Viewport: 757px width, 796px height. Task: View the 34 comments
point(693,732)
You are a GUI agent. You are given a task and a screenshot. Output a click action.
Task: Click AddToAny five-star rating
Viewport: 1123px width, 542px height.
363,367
* * * * *
PROBLEM TO SOLVE: Reproduce the material above without altering a single character.

EXERCISE SOLUTION:
Viewport: 757px width, 796px height. Task: View the 34 comments
point(693,732)
You are a GUI agent. You are given a task and a screenshot. Output a click action.
Task: Click AddToAny five-star rating
Viewport: 1123px width, 542px height.
363,367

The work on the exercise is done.